Source passage START

What does it look like when a StarCraft bot learns from its own history? Not just trust scores nudging strategy selection — actual case-based reasoning across games, where the bot remembers how a game played out, what advice it received, and whether the tactics worked.

I’ve been thinking about this as three tiers of capability, each one pulling the next level of platform infrastructure from neocortex.

Flat vectors, rich games

Tier 1 is mostly plumbing. Flat feature vectors — opponent posture, build order, race context. Store the case at game close, retrieve similar cases at game start, route strategy selection through the retrieved context. The foundation SPIs are built: engine has ImplementationRoutingStrategy and CaseOutcomeObserver, neocortex has CaseRetriever and Qdrant-backed CaseMemoryStore. QuarkMind just needs to wire them together.

Tier 2 is where it gets interesting. The event summarisation hierarchy already produces L2 moments (FIRST_CONTACT at minute 3.2, BATTLE_WON at minute 5.1), L3 game phases (EARLY_MACRO → MID_SKIRMISH → LATE_PUSH), and L4 narrative arcs. The advisory team already produces trust-scored recommendations from specialised LLM advisors. All of this data exists at game close — it just isn’t being written into cases yet.

A Tier 2 case doesn’t just say “EarlyPressure won against Zerg rush.” It says: “EarlyPressure won because we scouted at 1:30, identified the roach warren at 2:45, the crisis advisor recommended pulling workers (SOUND), and we held the ramp with 3 Stalkers during the EARLY_AGGRESSION phase which lasted 4 minutes before transitioning to MID_SKIRMISH.” That’s a case the routing strategy can actually learn from — not just what worked but how and why.

Source passage END
Extracted data START

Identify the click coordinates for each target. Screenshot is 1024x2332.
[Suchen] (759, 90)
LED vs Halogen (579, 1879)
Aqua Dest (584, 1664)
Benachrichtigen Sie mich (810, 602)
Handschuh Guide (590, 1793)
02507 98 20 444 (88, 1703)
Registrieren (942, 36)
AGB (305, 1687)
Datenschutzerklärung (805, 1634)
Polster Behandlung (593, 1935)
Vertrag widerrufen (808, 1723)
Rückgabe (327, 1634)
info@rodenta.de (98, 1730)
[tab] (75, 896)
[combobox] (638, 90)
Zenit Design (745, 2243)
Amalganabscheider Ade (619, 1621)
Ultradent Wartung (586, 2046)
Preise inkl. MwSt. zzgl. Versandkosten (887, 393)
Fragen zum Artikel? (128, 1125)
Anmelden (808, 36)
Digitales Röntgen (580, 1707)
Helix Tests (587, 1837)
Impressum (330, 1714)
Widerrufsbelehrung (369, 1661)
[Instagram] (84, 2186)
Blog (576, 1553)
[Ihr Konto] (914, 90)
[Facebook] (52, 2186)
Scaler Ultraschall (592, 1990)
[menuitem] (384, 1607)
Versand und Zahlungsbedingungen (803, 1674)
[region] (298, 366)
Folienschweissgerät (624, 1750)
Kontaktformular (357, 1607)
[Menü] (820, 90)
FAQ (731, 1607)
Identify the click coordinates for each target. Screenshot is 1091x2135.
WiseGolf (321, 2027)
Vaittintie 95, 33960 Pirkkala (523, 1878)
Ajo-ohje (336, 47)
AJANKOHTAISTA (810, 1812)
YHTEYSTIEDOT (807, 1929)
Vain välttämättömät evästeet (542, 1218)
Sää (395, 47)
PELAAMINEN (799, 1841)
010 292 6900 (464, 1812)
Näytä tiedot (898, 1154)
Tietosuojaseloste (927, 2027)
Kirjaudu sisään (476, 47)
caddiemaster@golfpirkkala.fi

Extracted data END

» **Assignment**:
In the StarCraft passage, what backs neocortex's CaseMemoryStore? The listing has no connection to the StarCraft passage.

» **Problem solution**:
Qdrant